In this article, we will explain in plain language the current regulations and their impact. We will demonstrate that data privacy doesn’t just impact organizations in Europe, but also in the United States. We will discuss which types of data are considered private and should be protected, who is protected, and what the penalty is for not complying. Finally, we will propose what companies need to do to get ready for the future of data privacy.


Introduction to General Data Protection Regulation (GDPR)


GDPR is an EU law that focuses on data protection and privacy in the EU and the European Economic Area (EEA).
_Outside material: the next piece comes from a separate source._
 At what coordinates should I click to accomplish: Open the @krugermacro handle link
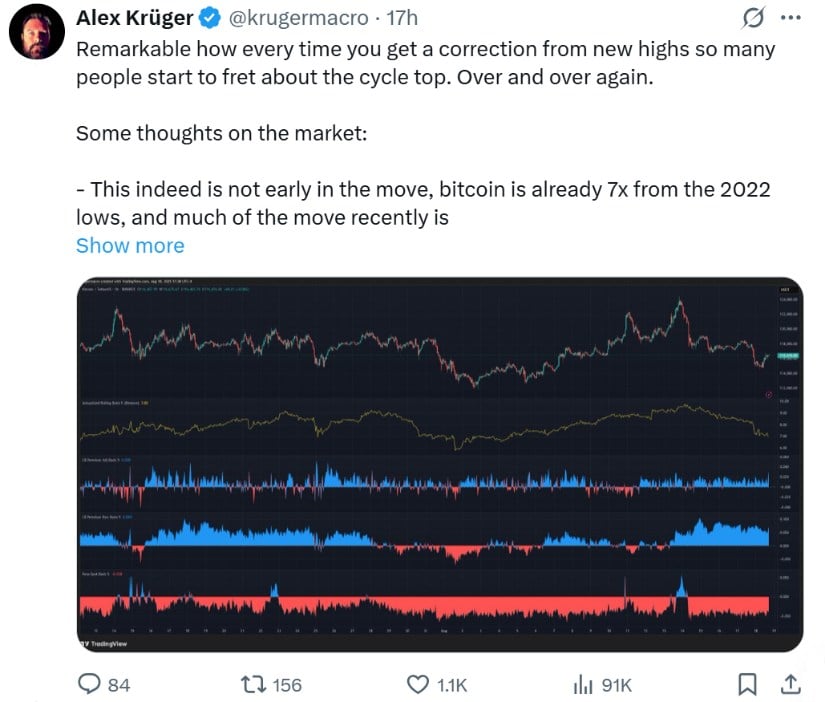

It addresses the transfer of personal data outside the EU and EEA. The GDPR law aims primarily to give individuals (called Subjects) control over their personal data and to simplify the regulatory environment for international business by unifying the regulation within the EU.[1] Once Subjects opt-in to allow their personal data to be processed and shared by other individuals or organizations, GDPR requires that the personal data of the Subject must be protected by any organization that processes it.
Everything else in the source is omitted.